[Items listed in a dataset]
****

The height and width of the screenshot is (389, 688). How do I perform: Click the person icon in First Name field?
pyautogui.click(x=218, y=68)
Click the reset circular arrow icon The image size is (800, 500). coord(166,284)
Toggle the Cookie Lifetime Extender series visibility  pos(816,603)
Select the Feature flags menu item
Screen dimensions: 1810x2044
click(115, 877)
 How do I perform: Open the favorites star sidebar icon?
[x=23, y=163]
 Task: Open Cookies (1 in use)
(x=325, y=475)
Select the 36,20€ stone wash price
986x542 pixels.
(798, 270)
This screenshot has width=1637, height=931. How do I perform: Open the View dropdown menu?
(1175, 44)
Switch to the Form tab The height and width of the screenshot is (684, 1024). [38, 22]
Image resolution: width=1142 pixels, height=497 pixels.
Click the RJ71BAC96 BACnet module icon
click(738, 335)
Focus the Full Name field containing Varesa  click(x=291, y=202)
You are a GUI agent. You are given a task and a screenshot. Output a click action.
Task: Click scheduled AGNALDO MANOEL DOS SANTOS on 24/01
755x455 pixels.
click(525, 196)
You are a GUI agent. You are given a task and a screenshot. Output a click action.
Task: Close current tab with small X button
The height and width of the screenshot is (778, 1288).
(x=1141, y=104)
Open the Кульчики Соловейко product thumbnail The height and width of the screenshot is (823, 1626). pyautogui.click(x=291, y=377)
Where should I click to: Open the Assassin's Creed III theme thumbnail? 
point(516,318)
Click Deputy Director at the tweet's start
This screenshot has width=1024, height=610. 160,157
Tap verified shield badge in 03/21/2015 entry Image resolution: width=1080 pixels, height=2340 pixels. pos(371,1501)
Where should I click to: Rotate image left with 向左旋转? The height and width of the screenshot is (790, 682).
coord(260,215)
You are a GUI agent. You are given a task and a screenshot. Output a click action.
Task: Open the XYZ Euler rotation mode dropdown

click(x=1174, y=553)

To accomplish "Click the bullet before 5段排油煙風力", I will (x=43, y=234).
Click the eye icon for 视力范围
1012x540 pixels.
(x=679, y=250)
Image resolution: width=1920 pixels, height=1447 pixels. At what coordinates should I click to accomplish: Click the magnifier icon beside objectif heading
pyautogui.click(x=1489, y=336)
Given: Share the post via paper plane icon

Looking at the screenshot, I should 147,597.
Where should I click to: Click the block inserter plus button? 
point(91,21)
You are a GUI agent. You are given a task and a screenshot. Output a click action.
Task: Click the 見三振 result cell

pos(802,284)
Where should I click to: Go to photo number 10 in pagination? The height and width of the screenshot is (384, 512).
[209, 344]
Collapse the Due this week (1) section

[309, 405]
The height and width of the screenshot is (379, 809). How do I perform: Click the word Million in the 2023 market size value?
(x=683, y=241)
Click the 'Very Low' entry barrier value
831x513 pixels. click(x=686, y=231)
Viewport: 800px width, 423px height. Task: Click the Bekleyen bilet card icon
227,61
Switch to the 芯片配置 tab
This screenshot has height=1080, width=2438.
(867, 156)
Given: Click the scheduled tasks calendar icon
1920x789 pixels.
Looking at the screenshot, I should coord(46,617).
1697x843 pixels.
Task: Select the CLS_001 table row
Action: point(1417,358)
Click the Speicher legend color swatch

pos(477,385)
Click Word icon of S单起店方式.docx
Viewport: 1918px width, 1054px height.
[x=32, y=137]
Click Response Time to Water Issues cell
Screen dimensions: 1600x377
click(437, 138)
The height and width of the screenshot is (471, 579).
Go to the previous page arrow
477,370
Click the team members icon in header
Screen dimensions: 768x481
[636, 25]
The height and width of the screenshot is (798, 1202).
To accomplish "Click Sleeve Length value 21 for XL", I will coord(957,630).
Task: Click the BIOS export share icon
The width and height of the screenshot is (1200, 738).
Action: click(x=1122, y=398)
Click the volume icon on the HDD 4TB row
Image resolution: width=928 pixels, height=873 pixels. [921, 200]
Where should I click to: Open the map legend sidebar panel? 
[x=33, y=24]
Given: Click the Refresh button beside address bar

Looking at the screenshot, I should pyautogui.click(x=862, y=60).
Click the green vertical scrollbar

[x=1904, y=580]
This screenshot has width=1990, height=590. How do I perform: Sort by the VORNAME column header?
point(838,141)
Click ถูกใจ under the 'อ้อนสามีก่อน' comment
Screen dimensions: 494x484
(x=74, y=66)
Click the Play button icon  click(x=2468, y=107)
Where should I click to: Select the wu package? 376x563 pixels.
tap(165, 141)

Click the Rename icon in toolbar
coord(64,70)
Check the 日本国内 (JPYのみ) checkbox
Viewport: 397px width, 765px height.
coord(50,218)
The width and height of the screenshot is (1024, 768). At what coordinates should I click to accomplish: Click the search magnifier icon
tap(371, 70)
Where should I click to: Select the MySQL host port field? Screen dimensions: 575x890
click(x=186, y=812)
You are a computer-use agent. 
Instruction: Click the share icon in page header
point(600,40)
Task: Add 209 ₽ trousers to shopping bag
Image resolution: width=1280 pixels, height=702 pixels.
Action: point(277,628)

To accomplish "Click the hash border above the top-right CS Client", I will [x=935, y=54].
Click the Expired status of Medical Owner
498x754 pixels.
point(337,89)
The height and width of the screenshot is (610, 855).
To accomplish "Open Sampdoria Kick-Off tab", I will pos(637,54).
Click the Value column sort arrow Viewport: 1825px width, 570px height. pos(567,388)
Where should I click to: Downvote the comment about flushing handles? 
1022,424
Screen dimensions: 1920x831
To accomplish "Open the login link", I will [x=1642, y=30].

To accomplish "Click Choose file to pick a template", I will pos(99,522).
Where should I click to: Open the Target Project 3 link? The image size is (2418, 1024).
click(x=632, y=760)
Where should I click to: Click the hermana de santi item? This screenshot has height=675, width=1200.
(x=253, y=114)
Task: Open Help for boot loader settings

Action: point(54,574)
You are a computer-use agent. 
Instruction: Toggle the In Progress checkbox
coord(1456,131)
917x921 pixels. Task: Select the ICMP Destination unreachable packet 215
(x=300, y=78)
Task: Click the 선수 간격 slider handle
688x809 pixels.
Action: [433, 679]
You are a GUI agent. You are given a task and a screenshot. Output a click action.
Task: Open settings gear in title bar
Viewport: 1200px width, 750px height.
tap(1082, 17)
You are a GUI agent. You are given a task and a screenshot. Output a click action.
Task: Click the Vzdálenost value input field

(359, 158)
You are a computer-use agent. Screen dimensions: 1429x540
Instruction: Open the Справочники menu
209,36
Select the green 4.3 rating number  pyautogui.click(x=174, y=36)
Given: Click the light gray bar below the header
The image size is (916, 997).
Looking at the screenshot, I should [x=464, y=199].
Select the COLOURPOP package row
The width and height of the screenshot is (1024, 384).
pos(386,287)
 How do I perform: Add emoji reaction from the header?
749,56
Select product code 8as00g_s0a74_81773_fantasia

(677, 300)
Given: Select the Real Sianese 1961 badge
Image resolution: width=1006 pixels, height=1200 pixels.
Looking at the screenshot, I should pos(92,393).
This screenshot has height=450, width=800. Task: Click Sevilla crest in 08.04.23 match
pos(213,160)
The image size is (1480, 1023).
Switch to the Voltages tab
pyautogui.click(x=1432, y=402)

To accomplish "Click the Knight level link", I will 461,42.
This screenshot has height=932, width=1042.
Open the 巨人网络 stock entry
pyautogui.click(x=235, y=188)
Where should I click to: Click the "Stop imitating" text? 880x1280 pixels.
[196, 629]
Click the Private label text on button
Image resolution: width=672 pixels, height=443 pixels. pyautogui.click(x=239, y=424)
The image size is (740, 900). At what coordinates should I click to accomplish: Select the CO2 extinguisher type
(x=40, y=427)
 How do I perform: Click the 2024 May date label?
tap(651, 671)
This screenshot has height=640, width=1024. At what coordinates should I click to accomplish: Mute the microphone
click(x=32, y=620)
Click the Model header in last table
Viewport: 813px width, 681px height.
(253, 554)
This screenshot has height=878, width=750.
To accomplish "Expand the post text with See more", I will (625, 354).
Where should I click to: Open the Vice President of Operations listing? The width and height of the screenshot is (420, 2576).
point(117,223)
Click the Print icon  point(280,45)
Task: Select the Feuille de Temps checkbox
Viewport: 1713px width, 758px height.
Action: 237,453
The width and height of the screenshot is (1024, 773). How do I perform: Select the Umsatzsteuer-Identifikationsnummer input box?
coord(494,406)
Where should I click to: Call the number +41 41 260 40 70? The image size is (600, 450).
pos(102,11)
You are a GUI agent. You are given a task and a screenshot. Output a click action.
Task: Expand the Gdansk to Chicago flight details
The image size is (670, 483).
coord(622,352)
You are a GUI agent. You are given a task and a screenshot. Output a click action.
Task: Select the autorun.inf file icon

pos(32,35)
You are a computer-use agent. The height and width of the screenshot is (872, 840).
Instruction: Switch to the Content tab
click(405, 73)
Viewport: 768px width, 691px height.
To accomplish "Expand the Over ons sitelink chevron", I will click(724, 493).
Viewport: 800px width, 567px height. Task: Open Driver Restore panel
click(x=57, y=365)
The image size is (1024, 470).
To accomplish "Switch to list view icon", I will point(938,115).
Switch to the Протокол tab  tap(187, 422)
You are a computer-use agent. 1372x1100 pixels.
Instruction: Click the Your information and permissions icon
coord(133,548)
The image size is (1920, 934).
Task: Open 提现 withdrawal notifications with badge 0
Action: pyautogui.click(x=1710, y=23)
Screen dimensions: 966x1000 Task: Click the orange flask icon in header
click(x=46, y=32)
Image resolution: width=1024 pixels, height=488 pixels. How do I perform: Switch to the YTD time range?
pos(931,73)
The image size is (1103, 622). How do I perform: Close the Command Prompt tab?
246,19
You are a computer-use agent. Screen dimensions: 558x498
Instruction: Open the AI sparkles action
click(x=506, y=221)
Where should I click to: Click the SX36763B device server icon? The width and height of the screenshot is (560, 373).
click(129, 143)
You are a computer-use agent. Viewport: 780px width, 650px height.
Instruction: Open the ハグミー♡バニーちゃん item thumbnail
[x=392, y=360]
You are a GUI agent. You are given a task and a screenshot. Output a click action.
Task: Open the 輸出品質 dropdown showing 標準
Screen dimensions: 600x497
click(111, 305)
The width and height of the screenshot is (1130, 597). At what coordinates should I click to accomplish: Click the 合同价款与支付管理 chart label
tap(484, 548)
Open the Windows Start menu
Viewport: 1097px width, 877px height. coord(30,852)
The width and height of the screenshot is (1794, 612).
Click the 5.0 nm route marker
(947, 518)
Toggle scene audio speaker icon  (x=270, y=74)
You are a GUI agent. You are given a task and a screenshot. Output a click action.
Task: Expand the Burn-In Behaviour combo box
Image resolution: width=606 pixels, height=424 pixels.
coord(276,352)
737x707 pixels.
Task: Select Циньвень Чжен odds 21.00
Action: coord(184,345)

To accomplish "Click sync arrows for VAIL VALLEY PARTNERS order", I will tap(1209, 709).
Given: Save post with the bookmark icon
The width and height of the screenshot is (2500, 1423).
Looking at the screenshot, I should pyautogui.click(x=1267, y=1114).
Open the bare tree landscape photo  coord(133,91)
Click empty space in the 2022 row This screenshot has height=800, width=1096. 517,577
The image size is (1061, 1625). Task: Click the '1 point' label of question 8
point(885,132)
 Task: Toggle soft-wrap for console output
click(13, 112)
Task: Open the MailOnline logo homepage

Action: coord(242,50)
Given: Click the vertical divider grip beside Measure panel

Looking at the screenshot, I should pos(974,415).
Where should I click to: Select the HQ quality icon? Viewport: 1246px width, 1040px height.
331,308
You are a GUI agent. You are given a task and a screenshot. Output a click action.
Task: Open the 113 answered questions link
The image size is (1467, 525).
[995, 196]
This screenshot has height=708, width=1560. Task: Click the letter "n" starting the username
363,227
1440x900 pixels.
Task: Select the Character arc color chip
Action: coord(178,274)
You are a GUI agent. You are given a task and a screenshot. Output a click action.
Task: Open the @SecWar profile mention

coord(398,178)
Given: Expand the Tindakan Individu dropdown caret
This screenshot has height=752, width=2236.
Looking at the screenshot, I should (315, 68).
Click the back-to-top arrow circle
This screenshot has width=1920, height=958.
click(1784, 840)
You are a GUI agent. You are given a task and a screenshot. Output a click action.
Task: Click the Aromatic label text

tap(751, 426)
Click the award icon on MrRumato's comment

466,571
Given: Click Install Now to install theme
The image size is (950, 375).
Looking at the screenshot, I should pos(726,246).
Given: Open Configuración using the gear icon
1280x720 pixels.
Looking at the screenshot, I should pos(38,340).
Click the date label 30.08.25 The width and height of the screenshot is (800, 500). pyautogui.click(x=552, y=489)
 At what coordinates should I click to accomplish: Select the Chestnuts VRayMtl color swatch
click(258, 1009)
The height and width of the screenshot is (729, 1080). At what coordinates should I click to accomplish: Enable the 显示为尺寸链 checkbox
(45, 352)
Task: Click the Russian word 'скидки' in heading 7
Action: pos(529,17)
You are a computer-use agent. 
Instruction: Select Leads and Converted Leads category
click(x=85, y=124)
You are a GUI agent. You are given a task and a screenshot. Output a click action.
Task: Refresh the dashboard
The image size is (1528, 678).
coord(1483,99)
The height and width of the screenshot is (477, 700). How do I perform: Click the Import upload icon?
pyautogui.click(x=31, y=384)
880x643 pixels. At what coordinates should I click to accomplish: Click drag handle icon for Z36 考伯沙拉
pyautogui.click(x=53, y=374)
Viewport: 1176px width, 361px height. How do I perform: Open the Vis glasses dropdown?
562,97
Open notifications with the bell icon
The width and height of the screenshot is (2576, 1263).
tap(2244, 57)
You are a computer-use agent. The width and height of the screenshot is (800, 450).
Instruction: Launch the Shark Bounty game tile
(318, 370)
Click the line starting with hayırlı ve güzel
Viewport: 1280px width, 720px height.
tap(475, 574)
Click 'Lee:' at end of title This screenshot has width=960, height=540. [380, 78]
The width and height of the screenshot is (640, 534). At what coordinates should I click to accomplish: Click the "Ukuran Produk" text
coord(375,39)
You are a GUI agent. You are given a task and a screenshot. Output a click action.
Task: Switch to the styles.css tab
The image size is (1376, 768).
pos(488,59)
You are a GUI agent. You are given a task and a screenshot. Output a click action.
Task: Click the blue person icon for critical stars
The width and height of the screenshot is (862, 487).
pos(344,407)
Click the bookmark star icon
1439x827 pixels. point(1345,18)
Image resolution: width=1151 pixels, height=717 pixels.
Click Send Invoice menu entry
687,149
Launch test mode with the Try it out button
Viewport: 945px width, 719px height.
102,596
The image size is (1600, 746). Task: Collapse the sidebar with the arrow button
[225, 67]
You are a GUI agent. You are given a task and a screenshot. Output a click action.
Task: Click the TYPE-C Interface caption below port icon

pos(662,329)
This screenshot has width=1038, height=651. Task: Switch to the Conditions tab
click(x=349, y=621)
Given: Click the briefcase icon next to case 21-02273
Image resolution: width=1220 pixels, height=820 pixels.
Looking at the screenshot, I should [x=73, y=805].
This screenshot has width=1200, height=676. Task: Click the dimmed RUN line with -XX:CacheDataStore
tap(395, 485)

****

### PROBLEM
Check the data for the word "Expand" and pull out the lines that have it.

### EXERCISE ANSWER
To accomplish "Expand the post text with See more", I will (625, 354).
Task: Expand the Gdansk to Chicago flight details
To accomplish "Expand the Over ons sitelink chevron", I will click(724, 493).
Task: Expand the Burn-In Behaviour combo box
Given: Expand the Tindakan Individu dropdown caret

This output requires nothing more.